Although the patient had symptoms of atypical chest pain and dyspnea, these symptoms were not aggravated by exercise, so tests for a differential diagnosis, such as a treadmill test or 24-hour Holter monitoring, were not conducted. It was unlikely that the symptoms were related to the fistula because the size of the fistula was small, unable to form a large shunt, and presented no evidence of pressure overload on the left side of the heart upon echocardiography. Left ventricular hypertrophy was absent, and the E/E' was within normal range. The patient's symptoms spontaneously improved without medication, so further treatment was designed to be conservative.

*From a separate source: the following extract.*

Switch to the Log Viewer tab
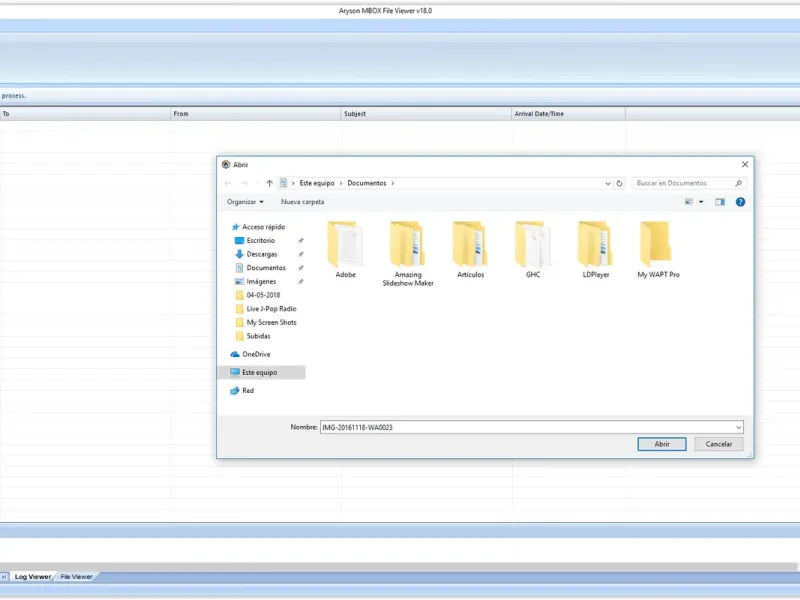The height and width of the screenshot is (600, 800). click(33, 577)
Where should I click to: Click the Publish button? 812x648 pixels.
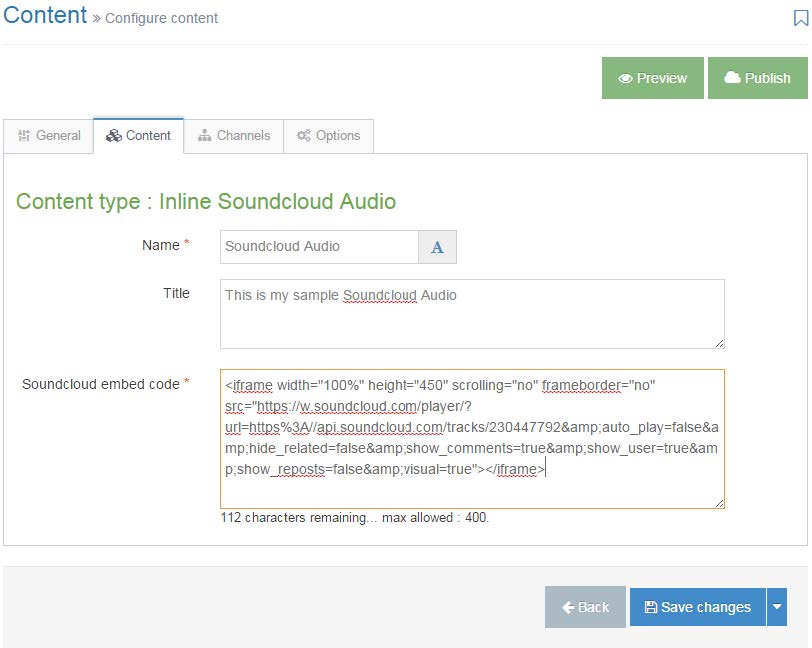tap(758, 78)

It is important to identify CAFs in patients with TOF because the surgical strategy may differ according to its presence. Large CAFs must be ligated before commencing cardiopulmonary bypass to prevent loss of volume to the pulmonary vascular bed. Failure to close such communications may cause loss of the cardioplegia solution to the pulmonary circulation and incomplete myocardial protection during administration of cardioplegia after the aortic cross clamp is applied.16) Such possibilities emphasize the importance of coronary artery evaluation before cardiac surgery for TOF. In addition, only a few long-term observational studies regarding the prediction of the development of symptoms or complications in patients with CAFs currently exist. Further case reports or studies will be needed for risk and prognostic assessments of patients with such multiple coronary anomalies.